What are the positives?
- UNESCO Science Report 2015 has pointed out that India has become a hub for low cost innovation.
- India has continued building its capacity in low cost engineering.
- Such an approach has helped in making products affordable to the masses and has also enhanced its export profile.
- It progress encompasses various domains like - space technology, pharmaceuticals and IT and more recently, aviation parts.
- Global Patent Share – India stood 7th in terms of the number of patents filed by residents and non-residents domestically.
- The top 6 countries are China, US, Japan, South Korea, EU, Germany.

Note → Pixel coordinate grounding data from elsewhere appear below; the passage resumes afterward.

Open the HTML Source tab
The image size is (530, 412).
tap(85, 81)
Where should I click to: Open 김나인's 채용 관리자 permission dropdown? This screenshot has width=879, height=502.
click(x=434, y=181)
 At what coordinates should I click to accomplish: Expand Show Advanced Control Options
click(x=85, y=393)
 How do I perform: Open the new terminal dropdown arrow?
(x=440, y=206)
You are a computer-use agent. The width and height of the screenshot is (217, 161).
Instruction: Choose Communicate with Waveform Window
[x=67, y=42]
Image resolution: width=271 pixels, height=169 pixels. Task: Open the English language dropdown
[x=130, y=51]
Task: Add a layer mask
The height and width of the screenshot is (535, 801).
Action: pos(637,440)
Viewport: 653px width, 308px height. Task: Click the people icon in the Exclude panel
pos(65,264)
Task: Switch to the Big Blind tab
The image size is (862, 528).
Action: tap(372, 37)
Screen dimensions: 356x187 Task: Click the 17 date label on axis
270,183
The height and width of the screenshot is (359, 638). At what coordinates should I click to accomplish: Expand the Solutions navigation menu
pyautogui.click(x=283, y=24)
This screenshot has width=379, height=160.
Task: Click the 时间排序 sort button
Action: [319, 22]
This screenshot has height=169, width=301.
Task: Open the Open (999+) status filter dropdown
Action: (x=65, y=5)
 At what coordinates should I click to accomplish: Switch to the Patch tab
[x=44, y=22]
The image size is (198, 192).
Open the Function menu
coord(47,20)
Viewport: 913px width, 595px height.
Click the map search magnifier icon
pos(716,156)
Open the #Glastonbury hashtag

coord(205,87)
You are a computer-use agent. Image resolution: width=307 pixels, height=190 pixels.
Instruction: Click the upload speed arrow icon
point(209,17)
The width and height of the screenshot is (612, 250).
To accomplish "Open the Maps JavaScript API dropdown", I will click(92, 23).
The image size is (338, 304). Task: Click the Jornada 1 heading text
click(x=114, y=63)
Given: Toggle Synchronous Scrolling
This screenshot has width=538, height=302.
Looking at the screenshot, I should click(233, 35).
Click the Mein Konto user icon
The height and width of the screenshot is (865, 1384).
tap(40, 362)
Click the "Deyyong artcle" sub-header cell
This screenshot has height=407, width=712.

- But notably, patents have grown much faster with income in countries like China, Korea, and Japan.
- Scientific publications - It has been growing at an impressive 10%.
- In terms of scientific output per dollar spent on research puts India on par with the best in the world.
- This suggests that India is an innovation hub, at least in pharmaceuticals, computer software and automobiles, where the private sector is in lead.
What are the concerns?
- The Indian share in the number of patents sealed in India has fallen from 40% in 2001-02 to 15% in 2015-16.
- Meanwhile, the number of patents granted by the US Patent Office to Indian applicants has been on the rise, most of them being MNCs.
- The surge in FDI and R&D activity has led to MNCs accounting for over 80% of patents issued to Indians by the US patents office.
- This raises questions whether FDI has led to technology assimilation in India, something that China managed to ensure over the last three decades.
- On technology transfer, there is a lack of coordination between science and technology policy and the Make in India policy.
How has the funding been for R&D?
- Central and state governments together set aside Rs. 56,000 crore towards R&D in 2016-17, while the private sector spent about Rs. 43,000 crore.
- While the private sector seems to have a clear roadmap for the researches it undertakes, the state needs better targeting for its work.
- Indigenous technology development has been sparse except in strategic areas such as space, atomic energy and missiles.
- Electronics import which accounts for above $40 billion annually is a measure of a lack of technological self-sufficiency.
- The amount spent as a % of GDP in R&D fell to just 0.69% in 2016-17.
- India produced only 15,300 PhDs in science, engineering and medicine fields which is only one-fifth of what china and US did.
- There is contestations that fellowship stipend is also being cut, which dissuades researchers apart from starving critical projects off funds.
- Another issue is the unduly prioritising certain niche domains like traditional medicine over other domains of research.
What is the weakness in our education sector?
- Quality of research has to catch up with ideas that relate to larger issues in science or society, which has proven difficult.
- The difficulty is primarily due to the weaknesses in our educational framework, which is more accentuated in the science stream.
- The university system is in near collapse, due to the dismal state of humanities, and with it the lack of the crucial inter-disciplinary ambience.
- Compartmentalisation - A considerable partition is emerging in research and teaching, with research being considered superior, which is affecting both.
- As teaching has largely come to be perceived as a distraction to research, there has been a constant push of talent out of classrooms.
- These attitudes, along with the fact that large grants has been flowing to projects that promise technological outcomes, basic research has suffered.
- Government has constituted “Indian Institutes of Science Education and Research” (IISERs) for reviving an inter-disciplinary approach.
- But, this is largely a half hearted effort, as higher education accounts for just 4% of public R&D spending.